Best Practices for Avoiding Mojibake with Codex on Windows - Decide How to Prompt Before Tuning Your Environment

· · Codex, Windows, Mojibake, UTF-8, CP932, AI Coding

Short version

When you ask Codex (an AI coding tool) to work with Japanese files on Windows, the first thing that pays off is not aligning your editor and shell settings. It is telling Codex exactly how to read, how to write, and when to stop.

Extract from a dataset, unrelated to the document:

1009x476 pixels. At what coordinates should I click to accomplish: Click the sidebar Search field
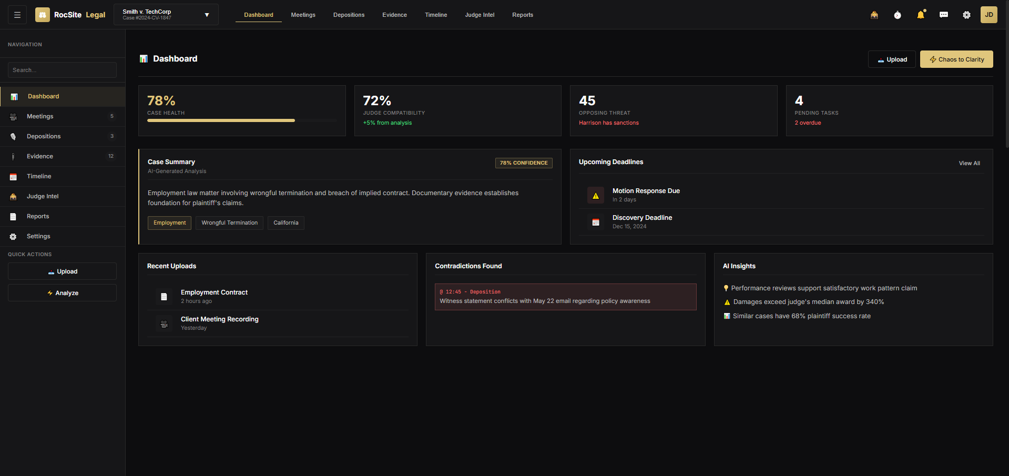62,70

The rules that matter most:

  • before reading an existing file with Japanese in it, make Codex inspect encoding candidates, BOM presence, and line endings
  • if mojibake is suspected, do not let Codex save until it is confident
  • for existing files, preserve the original encoding, BOM, and line endings
  • for new files, default to UTF-8 family per the repo’s conventions
  • only allow writes through methods where encoding can be specified explicitly
  • after saving, reload and verify representative Japanese lines

Why mojibake happens so easily on Windows

The problem is not that Codex is bad at Japanese. It is that the Windows side of the world has multiple encodings and multiple write paths coexisting in the same repo.

In practice, this kind of mix is normal:

  • new source code and Markdown are UTF-8
  • older CSV, TXT, log, and config files are CP932
  • some tool output and generated artifacts are UTF-16
  • editors, shells, and Excel-derived output all save through different paths

In that environment, one wrong interpretation by Codex followed by a save is enough to bake the corruption into the file itself.

Rules to give Codex

1. Inspect encoding, BOM, and line endings before reading

Replace “just read the text” with “first check the file’s assumptions, then read.”

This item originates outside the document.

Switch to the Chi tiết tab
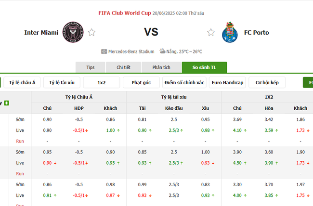The image size is (313, 206). (x=124, y=67)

2. Do not let it save a file it could not read with confidence

A file you cannot read is a file you must not save. During investigation, treat the file as read-only and forbid overwrites until the interpretation is solid.

3. Preserve existing files; default new files to UTF-8

“Convert everything to UTF-8” is dangerous. Carve any encoding conversion out as its own task.

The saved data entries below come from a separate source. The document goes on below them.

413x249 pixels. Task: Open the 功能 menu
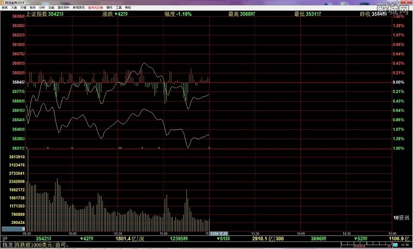51,8
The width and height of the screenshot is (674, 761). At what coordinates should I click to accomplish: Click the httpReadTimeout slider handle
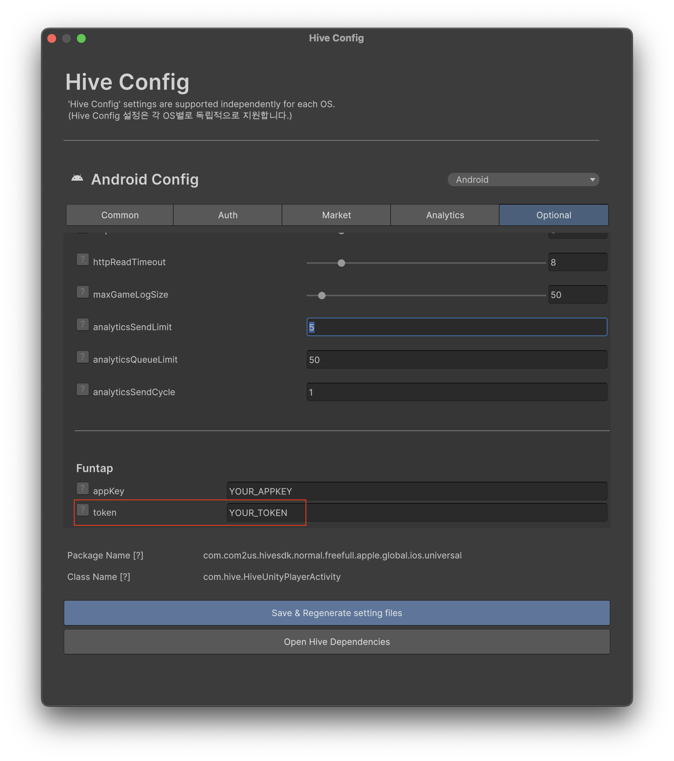(341, 263)

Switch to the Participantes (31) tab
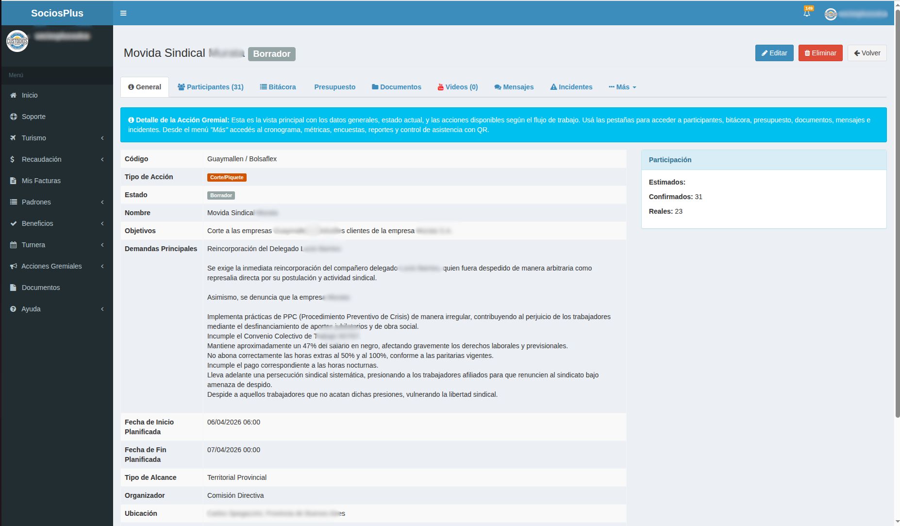point(210,87)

4. Forbid ambiguous write paths by default

No casual saves through redirects or convenience commands. Only use methods where encoding can be specified explicitly.

5. Reload and verify representative Japanese lines after saving

“It saved” and “it is not broken” are different things. Check for U+FFFD, an increase in ?, and oversized diffs that are only BOM or line-ending changes.

6. On any anomaly, report before fixing

If you see more U+FFFD, more ?, an unexpected BOM change, or a huge line-ending-only diff, treat it as an anomaly and stop.

Short prompt template

For this task, treat encoding accidents as the top priority to avoid.

- before reading an existing file containing Japanese, check encoding candidates, BOM presence, and line endings
- if mojibake is suspected, do not save based on a guess
- preserve the original encoding / BOM / line endings of existing files
- create new files in UTF-8 family per repo conventions
- only write through methods where encoding can be specified explicitly
- after saving, reload and confirm representative Japanese lines are intact
- if U+FFFD appears, ? increases, BOM/line-ending accidents occur, or diffs are massive, stop and report it as an anomaly

If you already know which files are in scope, adding this one line stabilizes things further:

Target files: <paths> / Representative strings: "<examples>"

Handing over representative strings is surprisingly effective. It gives Codex a concrete checkpoint of “this Japanese must not break.”

A template you can leave in AGENTS.md

Rather than repeating the same warnings every session, put rules like these in AGENTS.md:

  • check encoding/BOM/line endings before reading a Japanese file
  • forbid saving when mojibake is suspected
  • preserve existing files’ encoding
  • treat “convert to UTF-8” as a separate task
  • after saving, reload and verify representative lines
  • on anomalies (replacement chars, BOM changes, massive diffs), stop and report

Bad prompts vs. good prompts

Bad prompt Good prompt
fix the mojibake first separate display issues from data corruption, and do not save based on a guess
convert everything to UTF-8 preserve existing, UTF-8 only for new. Existing-file conversion is a separate task
just produce a CSV match the encoding of the existing pipeline, and reload to verify after writing
match it however you like do not silently change BOM, line endings, or encoding — keep the diff to actual business changes

Review checklist

  • is encoding/BOM/line-ending handling reported per changed file?
  • are Japanese lines unnaturally large in the diff?
  • are there a lot of line-ending-only diffs?
  • has U+FFFD or ? increased?
  • have CSV or log columns shifted?

Wrap-up

  • inspect encoding/BOM/line endings before reading
  • do not save on a guess when mojibake is suspected
  • preserve existing files; default new files to UTF-8 family
  • forbid ambiguous write paths
  • reload after saving and verify representative Japanese lines

Dealing with mojibake is not a matter of asking “please handle Japanese properly.” It is writing down the conditions under which saving is allowed and the conditions under which the agent must stop. If you are going to say it every time, put it in AGENTS.md instead.